It is particularly surprising that the United Nations, the most pluralistic –almost global– organisation has taken extremely few steps towards the setting of an international standard regarding the regulation of computer attacks.


United Nations General Assembly Resolutions

After a resolution adopted by the General Assembly in 2004 regarding the ‘creation of a global culture of cybersecurity and the protection of critical informational infrastructures’, with only a few state responses, the most recent act was a 2010 resolution regarding the ‘creation of a global culture of cybersecurity and taking stock of national efforts to protect critical information infrastructures’.


Which organ should investigate cyber war attacks?

Apart from these actions, it has been proposed that the Security Council be the organ that decides when a perpetrated cyber attack constitutes a threat or breach of the international peace, and accordingly take actions based on its article 42 powers.

Toby Friesen suggests the creation of a UN subsidiary body to investigate claimed acts of cyberwarfare.
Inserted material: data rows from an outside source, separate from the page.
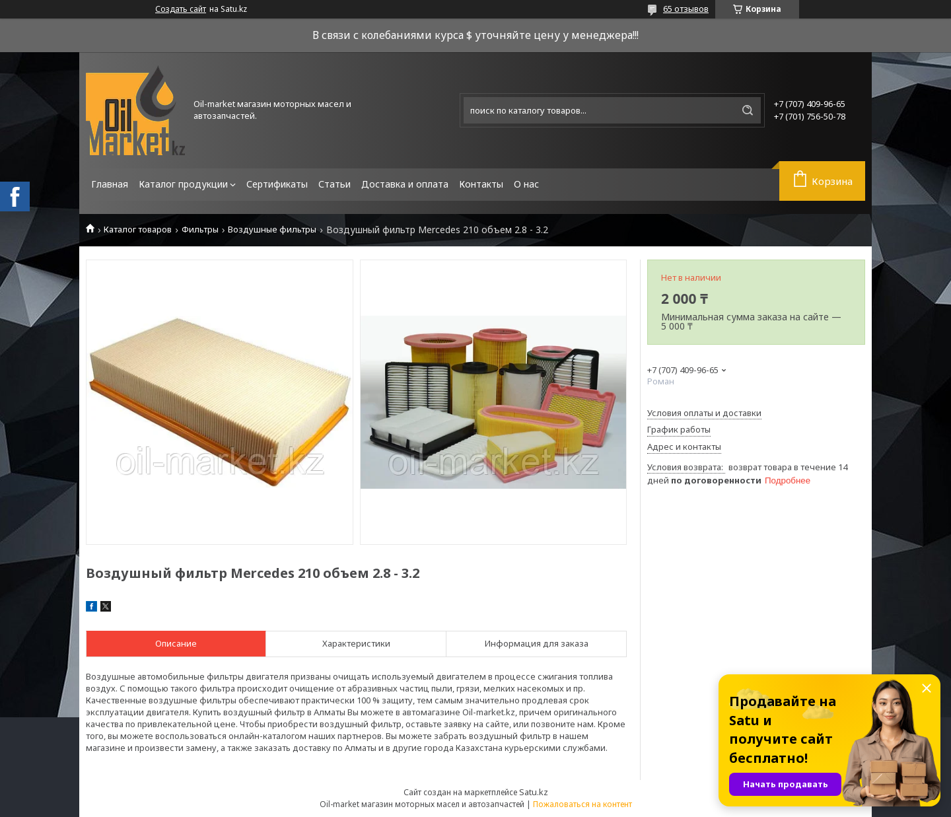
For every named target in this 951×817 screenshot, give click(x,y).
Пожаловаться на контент (582, 804)
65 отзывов (686, 9)
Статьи (334, 184)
The basic framework used would be, according Friesen, UN Security Council Resolution 1373, dealing with terrorism. He further suggests as a model the International Atomic Energy Agency, requiring in-State investigations.

Should this scenario occur, a plethora of problematic issues arise. On the one hand, Resolution 1373 is rather contentious, based on -according to some- nonexistent legislative powers of the Security Council. On the other, it would definitely lead to the United Nations becoming a centralised conglomeration of regulating bodies controlling every interstate relation in a global level.